Entre les mondes – Rencontres avec l‘écrivaine Cécile Wajsbrot et la traductrice Karin Uttendörfer
Cécile Wajsbrot nous a dit avoir été intriguée par un film documentaire sur la vie à Tschernobyl avant la catastrophe nucléaire et sur la renaturation de la zone interdite privée de ses anciens habitants. En regardant les champs de blé – qui sont toujours contaminés -, les rivières et les prairies, elle se récitait intérieurement des phrases du texte de Virginia Woolf To the lighthouse. Le roman de Woolfe raconte la dégradation d‘une maison envahie inéluctablement par la végétation et dans laquelle les humains n’ont plus leur place.
Lentement, l‘idée d‘écrire un roman a pris forme – un roman qui mêlerait une réflexion sur les modifications que la nature apporte aux espaces urbains et un travail subtil de traduction de ce roman esthétiquement si ambitieux de Virginia Woolfe.
Le personnage principal de Nevermore, le nouveau roman de Cécile Wajsbrot, est une traductrice. Elle en est la narratrice, est originaire de Paris mais pour traduire le texte anglais de Woolfe, elle a décidé d‘aller à Dresde. Elle pense que la ville, autrefois dévastée par la guerre, est l‘endroit idéal pour réfléchir aux „dévastations du temps“. Elle aimerait savourer ce sentiment d‘être étrangère et saisir les ombres de proches disparus qui semblent soudain lui apparaître.
Le titre Nevermore est une allusion au poème d‘Edgar Allan Poe The Raven. Non, les morts ne reviennent pas à la vie. Et oui, „même la mort a un travail à accomplir en éloignant les morts des vivants“. Dans chacun de ses livres, Çécile Wajsbrot trouve un ton différent et construit une structure nouvelle pour notre plus grand plaisir. Depuis des années, on constate que la musique joue un rôle grandissant dans son écriture et qu’elle compose subtilement des textes dans lequel diverses strates se superposent, telles des partitions de musique.
Anne Weber est une écrivaine et traductrice allemande qui vit en France. Elle a pour la deuxième fois un roman de Cécile Wajsbrot. Et l‘a fait de manière extraordinaire,
La traductrice littéraire Karin Uttendörfer quant à elle, a reçu avec Ryoko Sekiguchi le tout nouveau Prix Première qui leur a été remis en septembre dernier à Tübingen pour le livre Nagori, la nostalgie de la saison qui vient de nous quitter. Ryoko Sekiguchi est une autrice franco-japonaise qui publie également des poèmes.

**Données fournies:**
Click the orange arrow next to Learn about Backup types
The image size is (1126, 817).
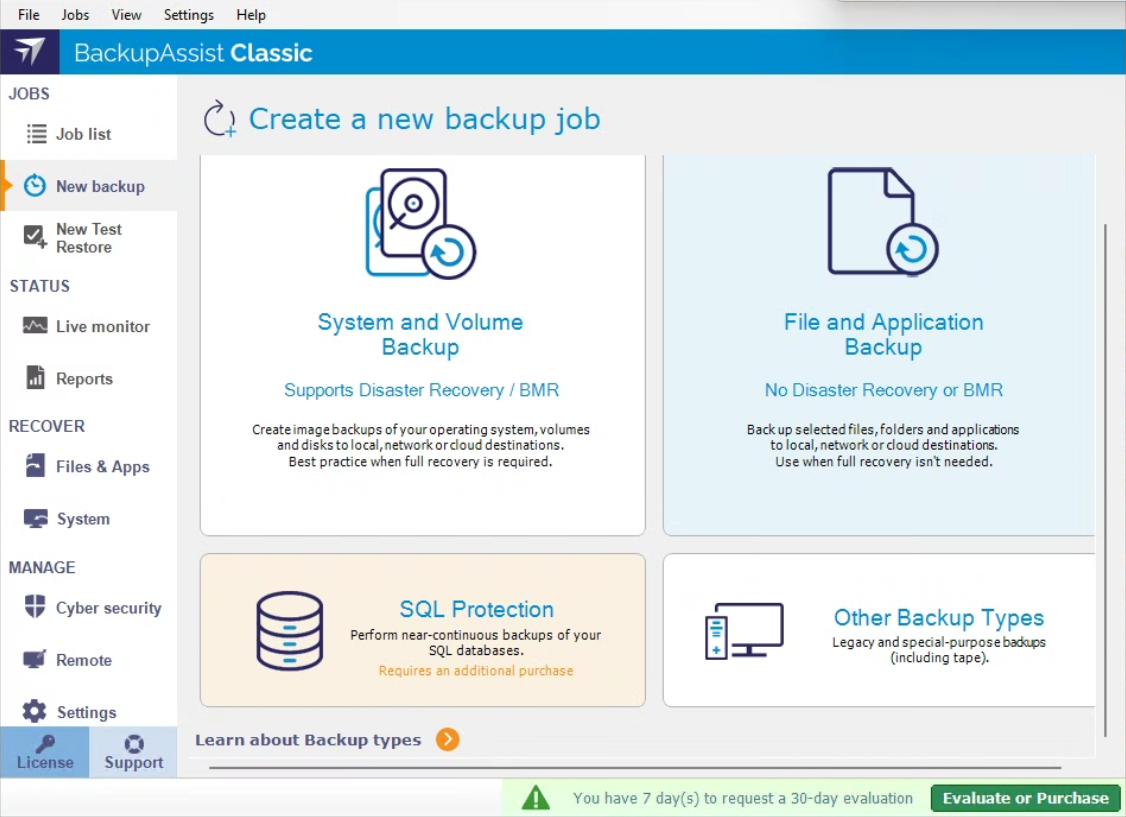[x=447, y=740]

**Travail à faire:**
Poursuivez le texte sur les rencontres avec Cécile Wajsbrot et Karin Uttendörfer en reprenant juste après sa dernière phrase.

**Corrigé:**
Le Prix Première est attribué à des auteurs et autrices dont un livre est traduit pour la première fois en Allemand – et aux traducteurs et traductrices dont émane la traduction.
Dans notre épisode, Karin Uttendörfer nous parle du concept japonais de „Nagori“ et elle nous décrit la façon dont ses perceptions sensorielles se sont affinées pendant le travail de traduction de ce roman et comment elle s‘est alors mise à vivre de manière plus consciente. „Nagori“ signifie surtout la présence sensible d‘un objet ou d‘une personne, et plus particulièrement d‘une saison qui est déjà passée ou qui vient de s‘achever. “C‘est un moment dans lequel se trouvent la nostalgie du retour de la saison et, de ce fait, aussi l‘espoir d‘une renaissance. On pourrait dire, de manière générale, que ce concept se rapporte à tout ce qui reste”.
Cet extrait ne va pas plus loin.